--- DATA UNDER STUDY Enclosed Below ---

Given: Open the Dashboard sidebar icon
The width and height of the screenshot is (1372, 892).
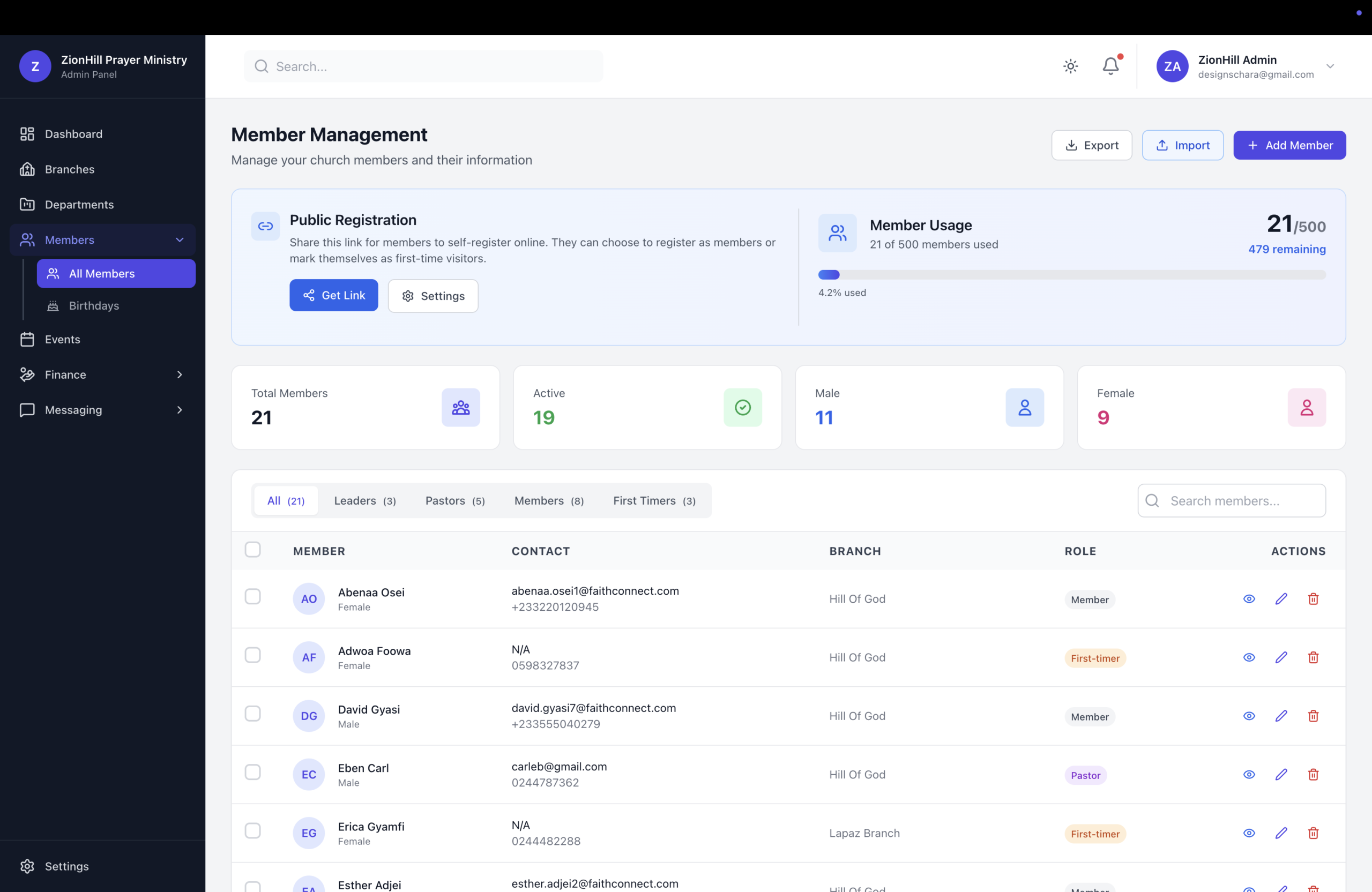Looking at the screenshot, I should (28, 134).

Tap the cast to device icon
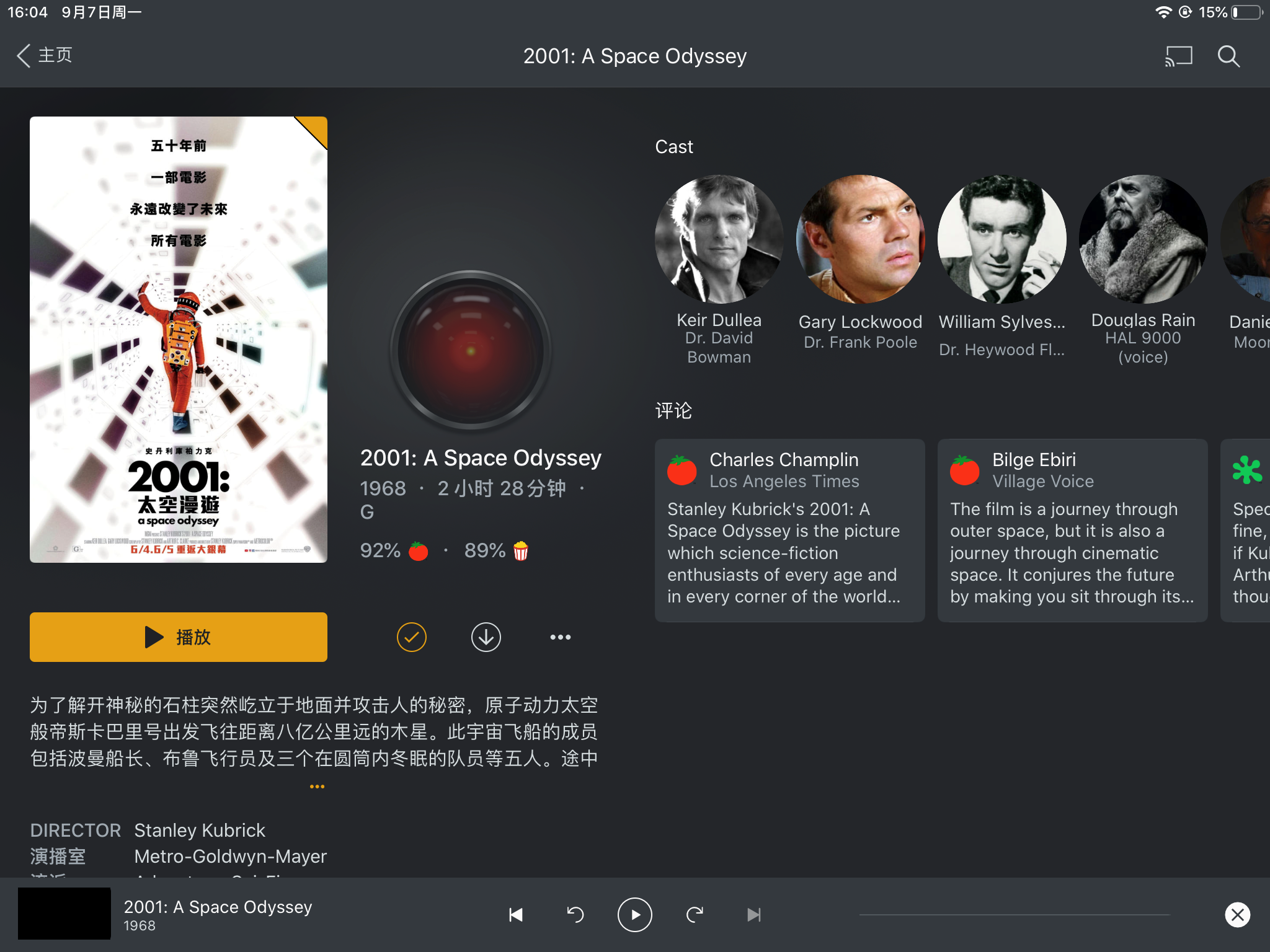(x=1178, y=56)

--- End of Enclosed DATA UNDER STUDY ---
--- DATA UNDER STUDY Enclosed Below ---

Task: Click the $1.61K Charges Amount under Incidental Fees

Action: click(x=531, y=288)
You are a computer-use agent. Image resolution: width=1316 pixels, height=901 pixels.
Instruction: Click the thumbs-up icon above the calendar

--- End of Enclosed DATA UNDER STUDY ---
--- DATA UNDER STUDY Enclosed Below ---

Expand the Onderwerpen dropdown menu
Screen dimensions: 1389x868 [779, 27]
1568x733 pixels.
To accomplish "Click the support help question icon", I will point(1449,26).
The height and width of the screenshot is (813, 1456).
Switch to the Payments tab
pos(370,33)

--- End of Enclosed DATA UNDER STUDY ---

EXERCISE REQUIREMENTS:
Please write out, exactly as they appear above, only the lines in the stretch from the line with "Task: Click the" through the line with "Instruction: Click the".

RESPONSE BOX:
Task: Click the $1.61K Charges Amount under Incidental Fees

Action: click(x=531, y=288)
You are a computer-use agent. Image resolution: width=1316 pixels, height=901 pixels.
Instruction: Click the thumbs-up icon above the calendar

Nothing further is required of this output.